Frequent and widespread occupation took place during the Upper Palaeolithic – between 40,000 and 10,000 years ago – the Aurignacian deposits offer the primary source of information, the Gravettian is not present. Organic objects, fireplaces and missile tips were found.
- Aurignacian V
In layer Aurignacian V two independent fireplaces were found, one in the main hall, the other near the south-western entrance. A total of 910 stone tools were recorded, distributed mainly in the vicinity of these fireplaces, the most common items being scrapers and gouges. Numerous bone and ivory artifacts were discovered, among the most common objects of organic material are missile tips.
- Aurignacian IV
Gustav Riek dubbed this layer "Upper Aurignacian". Large-scale occupation in several settlement phases is documented. According to Riek's excavation report 1,729 stone artifacts and 82 organic artifacts were discovered. Among them were some pieces which were decorated by serrations. Of further interest are missile heads that are actually less frequent in this strata. However, one of these has a split base, four others have a solid base, and three are only fragmentary preserved as one of these fragments received lateral notches and X-marks.
- Magdalenian III
Stone artifacts were discovered in layer Magdalenian III. Among the finds are four blade knives, three blades, a gouge, and two lateral flakes and a fragment of a reindeer antler with several cut marks and cut faces.
- Magdalenian II
Layer Magdalenian II was rich in stone artifacts. These include eleven blades of varied quality and execution.
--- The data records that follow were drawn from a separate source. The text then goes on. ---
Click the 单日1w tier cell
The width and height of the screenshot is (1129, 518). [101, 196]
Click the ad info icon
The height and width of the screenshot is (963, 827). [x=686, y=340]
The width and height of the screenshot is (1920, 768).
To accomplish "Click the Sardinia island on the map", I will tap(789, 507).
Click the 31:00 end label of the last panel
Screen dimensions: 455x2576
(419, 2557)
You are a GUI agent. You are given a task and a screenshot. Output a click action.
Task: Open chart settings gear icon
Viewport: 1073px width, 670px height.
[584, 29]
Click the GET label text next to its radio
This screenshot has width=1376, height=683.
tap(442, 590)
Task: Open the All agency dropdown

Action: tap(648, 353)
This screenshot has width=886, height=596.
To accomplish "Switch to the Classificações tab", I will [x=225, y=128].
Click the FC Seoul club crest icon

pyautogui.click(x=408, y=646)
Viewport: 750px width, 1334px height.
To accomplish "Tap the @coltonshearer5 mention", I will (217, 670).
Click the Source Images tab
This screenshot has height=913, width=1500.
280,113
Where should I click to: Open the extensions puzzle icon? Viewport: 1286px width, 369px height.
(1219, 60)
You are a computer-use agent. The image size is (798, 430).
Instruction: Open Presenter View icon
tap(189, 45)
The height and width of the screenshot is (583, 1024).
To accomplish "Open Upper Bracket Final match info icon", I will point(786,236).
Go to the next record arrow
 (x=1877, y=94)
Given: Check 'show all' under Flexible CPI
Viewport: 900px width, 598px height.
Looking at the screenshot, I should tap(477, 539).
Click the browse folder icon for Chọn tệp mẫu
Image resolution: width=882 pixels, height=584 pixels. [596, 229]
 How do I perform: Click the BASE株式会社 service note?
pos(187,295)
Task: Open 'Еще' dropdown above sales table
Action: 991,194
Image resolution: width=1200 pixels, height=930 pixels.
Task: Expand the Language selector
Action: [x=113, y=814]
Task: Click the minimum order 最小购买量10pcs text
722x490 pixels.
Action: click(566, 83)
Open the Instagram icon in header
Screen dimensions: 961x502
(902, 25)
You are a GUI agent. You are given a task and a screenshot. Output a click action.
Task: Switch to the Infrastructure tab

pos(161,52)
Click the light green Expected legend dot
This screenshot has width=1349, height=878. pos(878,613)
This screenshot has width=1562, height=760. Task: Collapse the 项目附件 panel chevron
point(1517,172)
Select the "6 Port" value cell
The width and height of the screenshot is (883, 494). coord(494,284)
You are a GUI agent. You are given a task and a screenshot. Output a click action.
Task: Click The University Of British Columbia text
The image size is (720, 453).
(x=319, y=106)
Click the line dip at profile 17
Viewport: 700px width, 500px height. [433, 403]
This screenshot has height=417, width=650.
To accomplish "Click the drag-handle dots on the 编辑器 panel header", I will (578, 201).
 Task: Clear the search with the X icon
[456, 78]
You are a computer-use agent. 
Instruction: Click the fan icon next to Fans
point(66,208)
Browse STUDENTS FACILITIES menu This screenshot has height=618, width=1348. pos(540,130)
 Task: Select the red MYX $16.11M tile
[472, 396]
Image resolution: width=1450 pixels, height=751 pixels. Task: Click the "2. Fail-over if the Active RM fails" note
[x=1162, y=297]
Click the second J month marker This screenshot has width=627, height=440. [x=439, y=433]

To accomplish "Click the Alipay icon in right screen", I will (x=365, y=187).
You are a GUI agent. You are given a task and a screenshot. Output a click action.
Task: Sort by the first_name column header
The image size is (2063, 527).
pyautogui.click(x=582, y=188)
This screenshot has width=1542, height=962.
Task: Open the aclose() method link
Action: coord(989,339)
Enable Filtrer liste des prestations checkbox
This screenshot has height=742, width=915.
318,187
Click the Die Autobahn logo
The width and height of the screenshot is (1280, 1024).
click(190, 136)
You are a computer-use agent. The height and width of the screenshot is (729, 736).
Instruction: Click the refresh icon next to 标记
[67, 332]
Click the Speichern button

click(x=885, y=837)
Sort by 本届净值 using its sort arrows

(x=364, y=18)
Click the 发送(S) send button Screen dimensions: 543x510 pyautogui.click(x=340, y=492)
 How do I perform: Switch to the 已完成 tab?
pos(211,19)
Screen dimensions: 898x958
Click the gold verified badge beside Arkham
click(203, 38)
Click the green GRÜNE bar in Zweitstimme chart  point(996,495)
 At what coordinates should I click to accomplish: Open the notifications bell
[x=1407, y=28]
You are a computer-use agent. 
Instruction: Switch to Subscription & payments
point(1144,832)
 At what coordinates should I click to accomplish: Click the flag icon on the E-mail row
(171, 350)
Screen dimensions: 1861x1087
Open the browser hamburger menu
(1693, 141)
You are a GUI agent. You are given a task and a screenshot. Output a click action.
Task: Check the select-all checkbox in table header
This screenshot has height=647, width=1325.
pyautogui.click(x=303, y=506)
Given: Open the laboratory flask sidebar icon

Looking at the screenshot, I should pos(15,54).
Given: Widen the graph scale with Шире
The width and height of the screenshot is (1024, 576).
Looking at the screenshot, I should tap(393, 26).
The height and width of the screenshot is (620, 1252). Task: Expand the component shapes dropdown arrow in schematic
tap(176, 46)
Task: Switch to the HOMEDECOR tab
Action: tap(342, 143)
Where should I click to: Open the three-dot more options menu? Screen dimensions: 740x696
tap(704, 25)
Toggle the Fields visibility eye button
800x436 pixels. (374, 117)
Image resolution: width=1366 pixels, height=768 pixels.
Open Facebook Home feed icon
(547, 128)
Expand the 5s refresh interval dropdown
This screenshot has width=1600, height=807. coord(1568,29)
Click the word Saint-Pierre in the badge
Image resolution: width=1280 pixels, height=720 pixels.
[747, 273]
Other finds include a reindeer's antler with a cut face and cut marks at the fork as well as an ivory palette with finely carved grooves.

== Vogelherd figurines ==

The Vogelherd figurines are some of the world's oldest-known works of figurative art, artefacts "made from the ivory of woolly mammoths" and "finely carved and exquisitely detailed."
The 1931 excavation yielded 11 figurines, found in the Aurignacian layers.

Interpretations of the carvings have been made in the context of these animals' great importance for paleo-human survival and related hunting rituals and they may have served a purpose in pre-historic beliefs, cults and shamanistic practices.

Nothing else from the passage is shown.